Poucas dessas passagens:
- Conectam-se a cavernas fora da capital
- Servem como rotas antigas de emergência
A Guilda dos Ladrões usa amplamente essas galerias como:
- Rotas de fuga
- Contrabando
- Esconderijos
- Pontos de encontro
A Guarda e a Casta do Selo conhecem apenas partes da rede.
Sensação Geral da Capital
Para visitantes, Alekia parece:
- Bela
- Antiga
- Próspera
Para quem vive ali:
- Vigilante
- Silenciosa demais em certos pontos
- Repleta de regras não escritas
A capital não vive em paz. Ela mantém algo afastado do mundo — todos os dias.
Personalidades Locais
Pedra Rasa
Shael’Vren
Shael’Vren é uma vila drow de refugiados, formada por exilados e dissidentes de diversas cidades subterrâneas. Não possui pretensões imperiais, religiosas ou expansionistas, existindo primariamente como um refúgio autossuficiente, fora das rotas tradicionais de poder.
A vila segue a estrutura social matriarcal típica drow, sendo governada por uma líder única, assessorada por um círculo restrito de figuras de prestígio. A autoridade em Shael’Vren é pragmática e funcional, baseada em mérito, capacidade de liderança e proteção da comunidade, não em linhagem formal ou títulos herdados.

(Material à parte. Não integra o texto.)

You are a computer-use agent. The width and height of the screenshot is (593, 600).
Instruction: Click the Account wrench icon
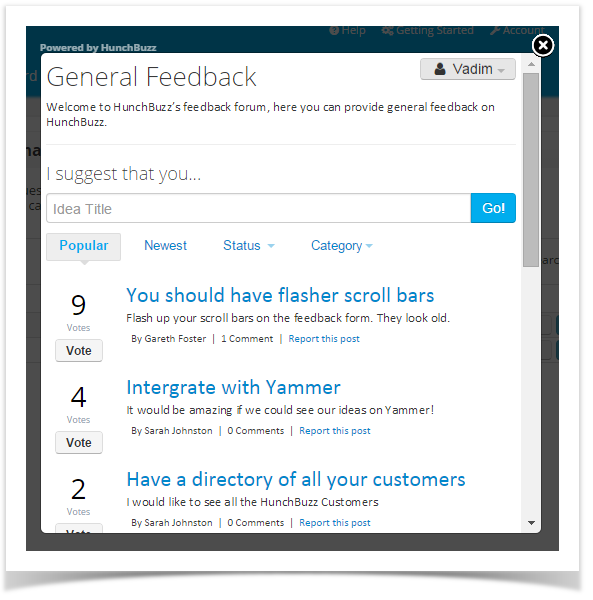pyautogui.click(x=495, y=30)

Atualmente, Shael’Vren é liderada por Nyssara Vel’Shaen. Abaixo de sua liderança, Evanthir Ward Dragonfly, ocupa uma posição formal de alto prestígio e influência, atuando como conselheiro estratégico e figura de autoridade reconhecida. Embora subordinado à liderança central, seu papel é relevante na tomada de decisões sensíveis e na estabilidade interna da vila.
Os descendentes de Nyssara Vel’Shaen e Evan Dragonfly são reconhecidos como parte integrante da comunidade de Shael’Vren. Sua existência representa a continuidade política e social da vila, sendo tratados como membros legítimos da estrutura futura, ainda que sem títulos formais no presente.
Shael’Vren mantém uma política de isolamento deliberado. Não participa ativamente das disputas entre reinos da superfície, tampouco busca reconhecimento formal. Sua localização não é amplamente divulgada, e o contato com forças externas ocorre apenas quando estritamente necessário.